Event grids are streamlined and do make it easy to see who is on tour and where, usually. Although, the Penguin grid doesn’t list where the authors are touring, so that’s a bit confusing. It’s helpful to know if the requested authors are actually going to be anywhere near me before I make the request. For example, Gayle Forman is touring, but I have no idea where. So, I will fill out the grid with due diligence and effort and hope that I don’t get an email back saying, “She’s only going to be in the Pacific Northwest.” Having that information beforehand would be helpful as we all only have a finite amount of time, and spending time doing the grid for people who won’t even be on my coast seems like a tremendous waste of time for me and for theevent  folks who have to wade through the grids.

Knowing the location of a tour helps me get a sense of possibility and how much I need to cajole to get an author to come to the store.
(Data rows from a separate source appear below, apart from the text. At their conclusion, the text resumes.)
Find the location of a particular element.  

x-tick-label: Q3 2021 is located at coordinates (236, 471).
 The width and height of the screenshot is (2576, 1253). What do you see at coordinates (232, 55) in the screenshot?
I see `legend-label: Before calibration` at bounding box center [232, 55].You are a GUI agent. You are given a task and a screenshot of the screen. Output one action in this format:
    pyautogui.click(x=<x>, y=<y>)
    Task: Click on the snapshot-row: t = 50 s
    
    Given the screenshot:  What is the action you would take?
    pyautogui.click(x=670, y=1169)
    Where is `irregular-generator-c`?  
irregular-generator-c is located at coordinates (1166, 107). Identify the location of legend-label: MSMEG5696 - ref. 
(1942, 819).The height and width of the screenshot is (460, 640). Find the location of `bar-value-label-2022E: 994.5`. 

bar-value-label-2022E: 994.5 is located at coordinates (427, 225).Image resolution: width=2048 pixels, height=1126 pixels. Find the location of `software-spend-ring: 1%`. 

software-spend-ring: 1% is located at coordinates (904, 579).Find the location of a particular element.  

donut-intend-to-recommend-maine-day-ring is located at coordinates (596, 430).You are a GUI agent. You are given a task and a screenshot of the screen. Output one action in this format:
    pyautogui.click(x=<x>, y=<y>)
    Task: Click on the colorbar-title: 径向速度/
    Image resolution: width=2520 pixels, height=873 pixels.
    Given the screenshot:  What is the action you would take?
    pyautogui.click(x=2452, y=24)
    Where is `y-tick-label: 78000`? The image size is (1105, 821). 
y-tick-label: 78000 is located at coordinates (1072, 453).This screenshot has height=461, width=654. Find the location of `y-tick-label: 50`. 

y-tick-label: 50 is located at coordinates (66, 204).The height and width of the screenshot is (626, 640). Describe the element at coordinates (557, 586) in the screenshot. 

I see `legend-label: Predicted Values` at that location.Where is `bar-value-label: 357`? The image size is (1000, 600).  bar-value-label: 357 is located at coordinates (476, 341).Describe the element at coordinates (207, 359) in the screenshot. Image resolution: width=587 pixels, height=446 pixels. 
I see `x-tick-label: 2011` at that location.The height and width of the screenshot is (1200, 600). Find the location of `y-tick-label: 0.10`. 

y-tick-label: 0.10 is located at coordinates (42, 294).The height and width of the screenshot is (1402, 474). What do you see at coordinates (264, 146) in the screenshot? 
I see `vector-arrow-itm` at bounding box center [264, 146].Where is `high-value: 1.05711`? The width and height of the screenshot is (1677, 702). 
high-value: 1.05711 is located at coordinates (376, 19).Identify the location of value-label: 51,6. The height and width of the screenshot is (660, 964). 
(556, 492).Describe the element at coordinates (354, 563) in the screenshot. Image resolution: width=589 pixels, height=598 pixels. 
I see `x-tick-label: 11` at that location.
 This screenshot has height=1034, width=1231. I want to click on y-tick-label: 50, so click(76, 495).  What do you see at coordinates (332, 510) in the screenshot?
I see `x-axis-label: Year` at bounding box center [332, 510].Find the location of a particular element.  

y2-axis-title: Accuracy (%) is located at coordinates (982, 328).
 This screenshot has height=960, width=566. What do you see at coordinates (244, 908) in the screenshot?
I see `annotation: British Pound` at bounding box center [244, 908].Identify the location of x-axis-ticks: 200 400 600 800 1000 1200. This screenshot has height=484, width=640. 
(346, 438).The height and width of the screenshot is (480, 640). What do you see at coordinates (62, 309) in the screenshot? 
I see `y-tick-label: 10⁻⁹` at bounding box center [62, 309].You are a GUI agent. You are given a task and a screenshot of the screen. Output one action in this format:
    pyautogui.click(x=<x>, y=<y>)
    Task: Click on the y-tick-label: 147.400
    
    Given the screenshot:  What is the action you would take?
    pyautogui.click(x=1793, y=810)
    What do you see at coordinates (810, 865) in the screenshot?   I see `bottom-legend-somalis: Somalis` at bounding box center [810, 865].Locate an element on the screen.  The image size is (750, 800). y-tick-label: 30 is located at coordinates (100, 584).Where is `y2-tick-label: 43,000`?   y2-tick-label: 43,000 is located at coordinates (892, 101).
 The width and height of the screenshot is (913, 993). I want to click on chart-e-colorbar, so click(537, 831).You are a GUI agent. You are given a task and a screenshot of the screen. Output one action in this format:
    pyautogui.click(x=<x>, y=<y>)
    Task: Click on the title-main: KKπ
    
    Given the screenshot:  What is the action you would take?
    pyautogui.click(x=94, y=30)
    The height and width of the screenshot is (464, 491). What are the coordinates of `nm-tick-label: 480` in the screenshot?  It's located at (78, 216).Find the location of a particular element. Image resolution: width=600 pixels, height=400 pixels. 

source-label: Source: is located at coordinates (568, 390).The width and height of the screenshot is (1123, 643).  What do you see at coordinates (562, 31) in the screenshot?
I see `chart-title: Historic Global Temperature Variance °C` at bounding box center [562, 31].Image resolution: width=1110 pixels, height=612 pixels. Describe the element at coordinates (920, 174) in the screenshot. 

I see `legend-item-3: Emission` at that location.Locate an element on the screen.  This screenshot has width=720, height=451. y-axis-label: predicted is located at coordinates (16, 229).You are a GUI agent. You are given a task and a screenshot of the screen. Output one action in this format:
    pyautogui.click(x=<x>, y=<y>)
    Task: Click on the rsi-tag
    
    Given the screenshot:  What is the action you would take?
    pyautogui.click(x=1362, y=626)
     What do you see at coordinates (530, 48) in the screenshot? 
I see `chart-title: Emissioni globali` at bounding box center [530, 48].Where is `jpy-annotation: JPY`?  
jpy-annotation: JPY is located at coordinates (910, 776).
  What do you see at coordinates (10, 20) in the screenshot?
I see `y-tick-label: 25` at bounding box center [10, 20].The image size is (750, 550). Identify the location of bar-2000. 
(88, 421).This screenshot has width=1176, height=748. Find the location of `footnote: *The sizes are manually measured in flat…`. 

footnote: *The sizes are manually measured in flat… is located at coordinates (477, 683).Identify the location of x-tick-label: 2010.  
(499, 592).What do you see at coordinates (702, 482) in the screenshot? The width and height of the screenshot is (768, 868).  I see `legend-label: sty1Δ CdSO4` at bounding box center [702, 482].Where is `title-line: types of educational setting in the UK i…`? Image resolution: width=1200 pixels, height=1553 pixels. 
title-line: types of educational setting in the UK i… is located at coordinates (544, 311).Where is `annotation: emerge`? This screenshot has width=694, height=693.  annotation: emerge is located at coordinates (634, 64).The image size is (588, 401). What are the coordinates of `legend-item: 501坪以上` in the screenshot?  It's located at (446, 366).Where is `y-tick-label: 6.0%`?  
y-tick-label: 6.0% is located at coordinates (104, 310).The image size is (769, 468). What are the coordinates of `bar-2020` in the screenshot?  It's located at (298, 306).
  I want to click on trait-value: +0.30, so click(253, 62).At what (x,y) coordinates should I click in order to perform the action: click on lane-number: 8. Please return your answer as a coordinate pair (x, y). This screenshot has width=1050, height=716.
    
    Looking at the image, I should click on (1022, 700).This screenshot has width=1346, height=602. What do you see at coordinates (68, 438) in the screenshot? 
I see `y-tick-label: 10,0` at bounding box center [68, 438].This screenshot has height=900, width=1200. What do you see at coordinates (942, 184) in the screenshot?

I have looked now at three different publisher grids and noticed that there’s not one where Vermont is listed as a tour stop. Again, there seems to be the bias that  anything north of Boston doesn’t merit a stop on a tour. This continues to infuriate me, as there are so many amazing stores in Vermont and we’re all so different, and surprisingly close, if someone planned well, an author could do three stores in a  weekend and not dilute events because the stores are far enough away from each other.  So, when I see someone is touring in Boston or NYC, I fill out the grid and include travel instructions: direct flight from NYC, or easy three-hour drive with the possibility of four other tour stops along the way, etc.

I understand that the grids make it much easier for the publicity departments to see and evaluate all event proposals. And in many ways, the grids are far easier for us than sending volumes of emails to reps in a scattershot way when there’s an author we want to request. But there’s something impersonal about them that saddens me. I liked the old days when I would just talk to a rep and they would lobby for me and there were no grids: just two people trying to keep the love of books alive by sharing authors with readers.

2 thoughts on “Requesting Author Events with Grids

  1. Carol B. Chittenden

    Alhtough many fabulous authors have graced our store over the years, I don’t know that a single one ever appeared as a result of a grid submission. However, at least one sales rep assures me that it’s essential to fill them out in order to be considered a player. I no longer set up our events myself, and don’t want to jinx that — but event grids remain a black hole in my personal experience too. One must assume that those who are on the sending end have never actually worked in a busy bookstore whose time (and therefore money) are continuously stretched to the very limits, so the courtesy of an acknowledgment for our efforts is unnecessary. Grumble, grumble, grumble…

  2. Carol

    I share your frustration with the grid process, and I am truly amazed that you’ve ever gotten back an email indicating an author is not coming to your region or providing any human response whatsoever. It seems like most of the time we’re sending requests into a black hole. This is not to say we never get the authors we request — we do from time to time — but there’s never any conversation back and forth like there used to be – and I miss that.